Robert Draper: (16:46)
And then the intelligence community from there began themselves to take imaginative leaps. They would see literally see trucks coming in and out of known chemical plants and assume that those were decontamination trucks spraying the floors of a chemical weapons facility. They were just water trucks, hosing things down. But this was, again, the manner that if you start with a dark conclusion then you find facts here and there that will conform to that, that's confirmation bias. And unfortunately, the CIA was very much in concert with government officials who also believed the same thing.

Robert Draper: (17:22)
Now, the second part that you mentioned had to do with the failure of the U.S. government to keep the peace in Iraq once we did invade by keeping the Iraq army intact. That actually had been the policy of the Bush administration. It was reversed on the ground by Paul Bremer, the head of our Coalition Provisional Authority. And he did so in concert with the under secretary of Defense for Policy, Doug Feith and an outside advisor named Walt Slocombe. They had this ideological notion that the Iraqi army was filled with bad dudes, with Baathist and that they needed to be basically torched. And rebuilt a new with true believers.

Robert Draper: (18:06)
And this was a kind of idiotic notion, frankly. I mean, to be anybody in the Iraqi regime, you had to be a member of the Ba'ath Party. If you want it to be an electrical engineer, if you wanted it to be a school teacher. And so, yes, you had to pledge fealty to the Ba'ath Party if you wanted to join the army. So the very notion that you could find an altogether different army, an altogether different group of government employees and disband the army as well as the Ba'ath Party in the meantime only meant that you were going to piss off a bunch of Iraqi men who are now unemployed and had guns. And that was really the makings of the insurgency.

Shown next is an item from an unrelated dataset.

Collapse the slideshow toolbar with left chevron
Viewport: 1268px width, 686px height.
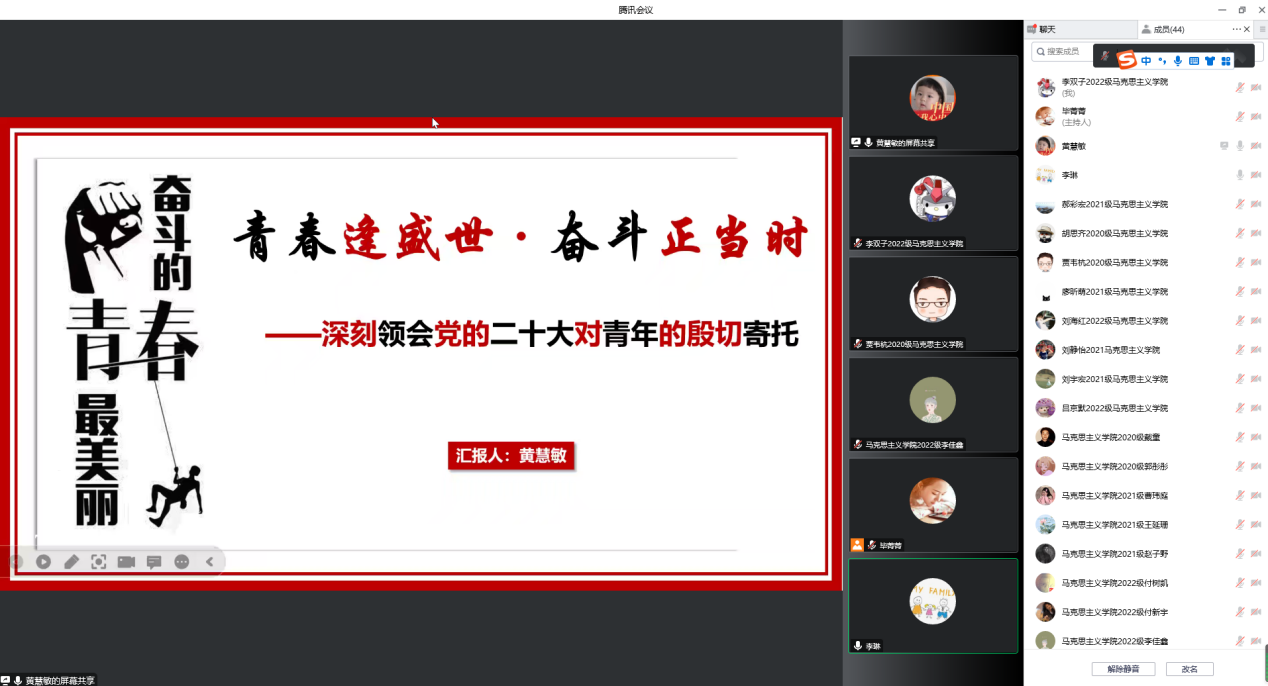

Anthony Scaramucci: (18:52)
Well, no question. So when I visited Baghdad on a troop support mission in January, 2011, we've met with Lloyd Austin in one of Saddam's old palaces, I guess that was our NATO Headquarters. And he was lamenting that decision. And lamenting how the insurgency developed. But he also, that time we were in the Obama administration, he did not want troop force deployment to drop below 20,000. He said there would be a rise of ISIS. No, I'd never heard of that word or the IS before. And of course that happened. And so some of these decisions are made for political purposes.

Anthony Scaramucci: (19:30)
You do write in the book that Rove was sort of thinking we've got to get the war started before Labor Day, or at least get the rumblings going so that we could get the election cycle turned on. And wartime presidents don't get usually sent home, they usually get reelected. How much of these mistakes that we made in To Start a War, your book, were born from politics as opposed to policy?

Robert Draper: (19:57)
Yeah, well, I mean, that's a well phrased question, Anthony, because I do think that you have to kind of parse this and, or dis-aggregate it. And Bush's case again, for all of his many flaws I do not think that he went to war for political reasons. I don't think he went to war to get oil. I don't think he went to war to appease Israel. I think he truly went to war because he felt the need to protect America after he had failed to do so on September the 11th. And I do not think the political considerations factored into that.

Robert Draper: (20:27)
I do think though that for those people who gave a glide path to war that I should say people on Capitol Hill, it was rife with political considerations. Therefore, all these Democrats, including Hillary Clinton, including Joe Biden and certainly Hillary Clinton, who gave the president authorization to use military force. They were very aware of the fact, Anthony, that in 1991, when a vote for military force for a war last came up in the first Gulf War, all these Democrats voted against it because their memory of war was this intractable forever war of Vietnam. And they didn't want to be attached to that in any way.

Robert Draper: (21:05)
They voted against the first Gulf War. The first Gulf war ended up lasting all of 100 hours. It was a roaring success. And the presidential ambitions of Sam Nunn, one of the Democrats who voted against it were immediately squashed. And so there were a lot of Democrats who thought on that going that way again. And we hope war will be as tidy this time as it was last time. And so I do think that, you see among Democrats and certainly among Republicans who felt the need to stay with their wartime president, a number of considerations that don't look entirely fact-based, they do have the ring of politics to them.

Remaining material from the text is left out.